[Dataset items]

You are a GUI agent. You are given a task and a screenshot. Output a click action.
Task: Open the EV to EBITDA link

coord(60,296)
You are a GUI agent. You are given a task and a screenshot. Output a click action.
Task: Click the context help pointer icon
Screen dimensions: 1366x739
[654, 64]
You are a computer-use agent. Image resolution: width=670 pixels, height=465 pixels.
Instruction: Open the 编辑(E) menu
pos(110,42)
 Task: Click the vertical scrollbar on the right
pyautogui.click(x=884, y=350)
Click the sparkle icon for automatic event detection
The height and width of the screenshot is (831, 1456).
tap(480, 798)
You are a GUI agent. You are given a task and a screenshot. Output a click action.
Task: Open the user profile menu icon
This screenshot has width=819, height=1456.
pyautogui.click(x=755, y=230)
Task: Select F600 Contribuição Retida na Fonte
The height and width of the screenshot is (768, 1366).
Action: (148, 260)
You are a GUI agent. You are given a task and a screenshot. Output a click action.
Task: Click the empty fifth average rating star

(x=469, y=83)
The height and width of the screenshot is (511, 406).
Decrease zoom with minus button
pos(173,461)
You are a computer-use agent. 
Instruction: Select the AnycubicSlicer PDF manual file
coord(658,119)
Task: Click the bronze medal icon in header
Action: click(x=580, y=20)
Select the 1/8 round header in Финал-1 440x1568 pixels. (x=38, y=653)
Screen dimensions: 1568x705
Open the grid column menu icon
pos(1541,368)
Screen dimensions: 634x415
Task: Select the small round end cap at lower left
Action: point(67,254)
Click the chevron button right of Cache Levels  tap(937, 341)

## [WHAT NEEDS TO BE DONE]
Each record above must be given again exactly.

## [ANSWER SECTION]
You are a GUI agent. You are given a task and a screenshot. Output a click action.
Task: Open the EV to EBITDA link

coord(60,296)
You are a GUI agent. You are given a task and a screenshot. Output a click action.
Task: Click the context help pointer icon
Screen dimensions: 1366x739
[654, 64]
You are a computer-use agent. Image resolution: width=670 pixels, height=465 pixels.
Instruction: Open the 编辑(E) menu
pos(110,42)
 Task: Click the vertical scrollbar on the right
pyautogui.click(x=884, y=350)
Click the sparkle icon for automatic event detection
The height and width of the screenshot is (831, 1456).
tap(480, 798)
You are a GUI agent. You are given a task and a screenshot. Output a click action.
Task: Open the user profile menu icon
This screenshot has width=819, height=1456.
pyautogui.click(x=755, y=230)
Task: Select F600 Contribuição Retida na Fonte
The height and width of the screenshot is (768, 1366).
Action: (148, 260)
You are a GUI agent. You are given a task and a screenshot. Output a click action.
Task: Click the empty fifth average rating star

(x=469, y=83)
The height and width of the screenshot is (511, 406).
Decrease zoom with minus button
pos(173,461)
You are a computer-use agent. 
Instruction: Select the AnycubicSlicer PDF manual file
coord(658,119)
Task: Click the bronze medal icon in header
Action: click(x=580, y=20)
Select the 1/8 round header in Финал-1 440x1568 pixels. (x=38, y=653)
Screen dimensions: 1568x705
Open the grid column menu icon
pos(1541,368)
Screen dimensions: 634x415
Task: Select the small round end cap at lower left
Action: point(67,254)
Click the chevron button right of Cache Levels  tap(937, 341)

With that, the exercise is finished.